Data excerpts
════════════════════

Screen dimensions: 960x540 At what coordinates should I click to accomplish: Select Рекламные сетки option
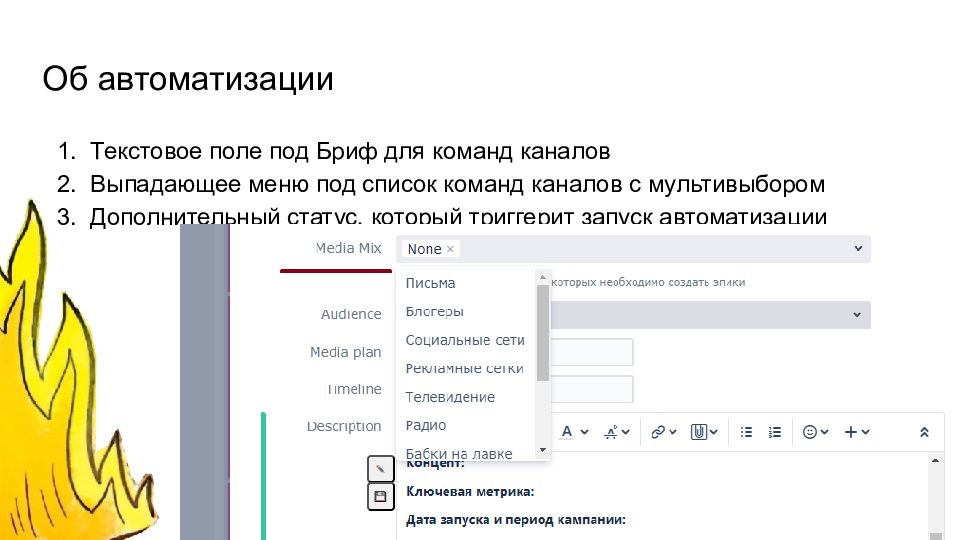click(464, 368)
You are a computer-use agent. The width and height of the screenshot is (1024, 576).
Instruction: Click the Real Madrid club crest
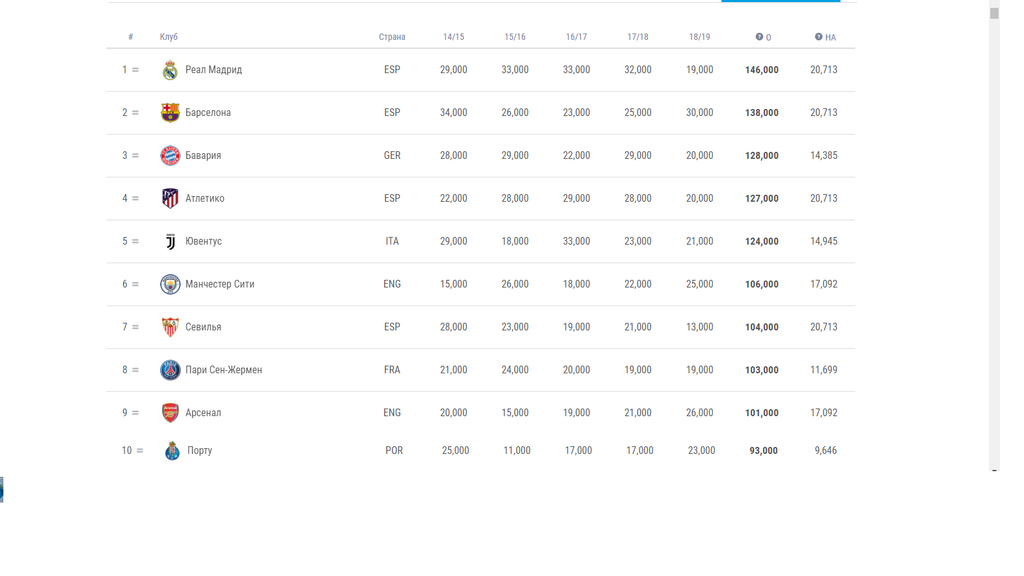170,70
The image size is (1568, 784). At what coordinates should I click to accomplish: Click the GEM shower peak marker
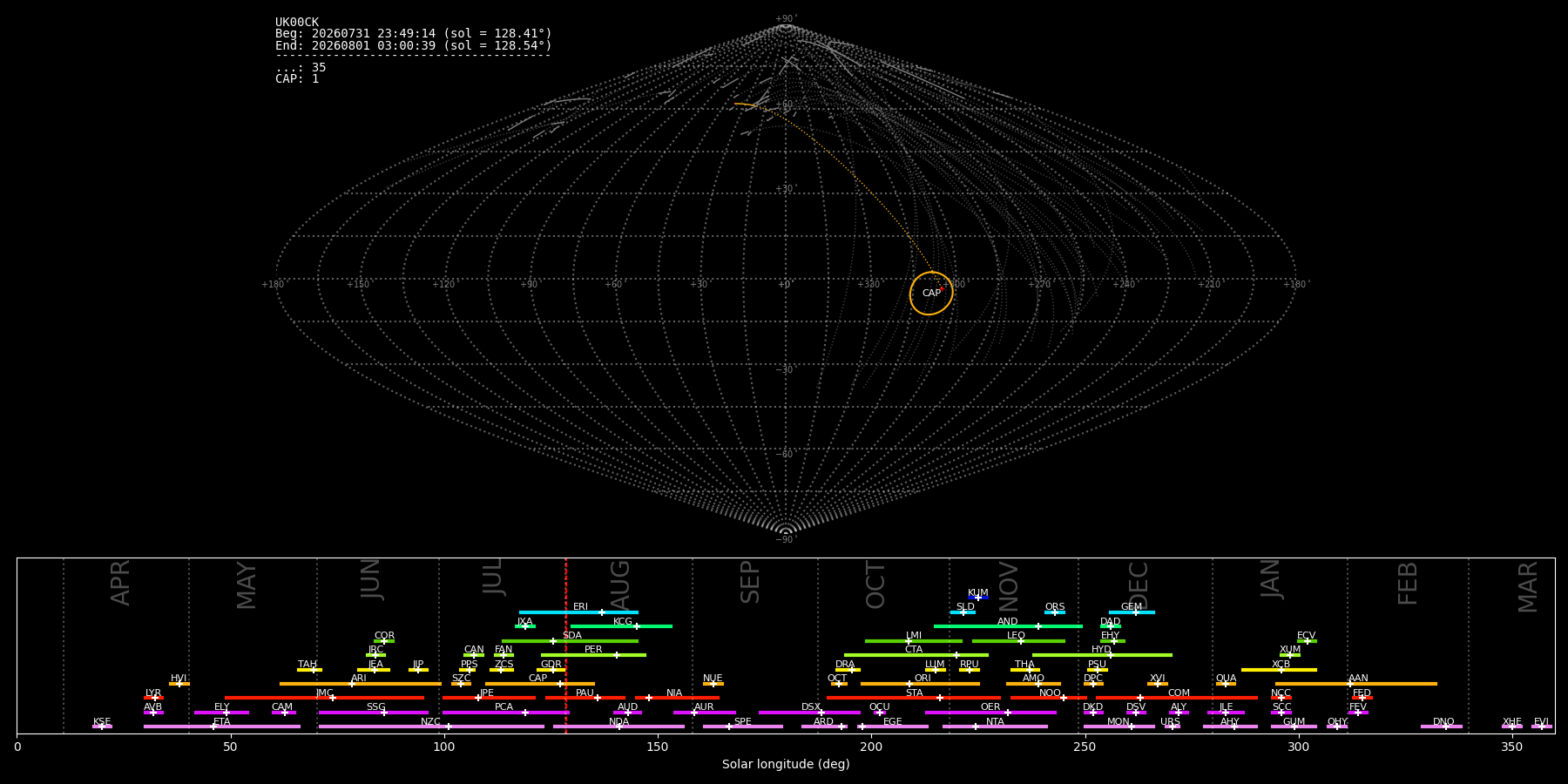click(1135, 612)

════════════════════

# TASK REQUIREMENTS
Word for word, restate the lines from the line with "The image size" through the last line of the entries, and nothing beyond them. Omit pictures.

# SOLUTION FOR THIS EXERCISE
The image size is (1568, 784). At what coordinates should I click to accomplish: Click the GEM shower peak marker
click(1135, 612)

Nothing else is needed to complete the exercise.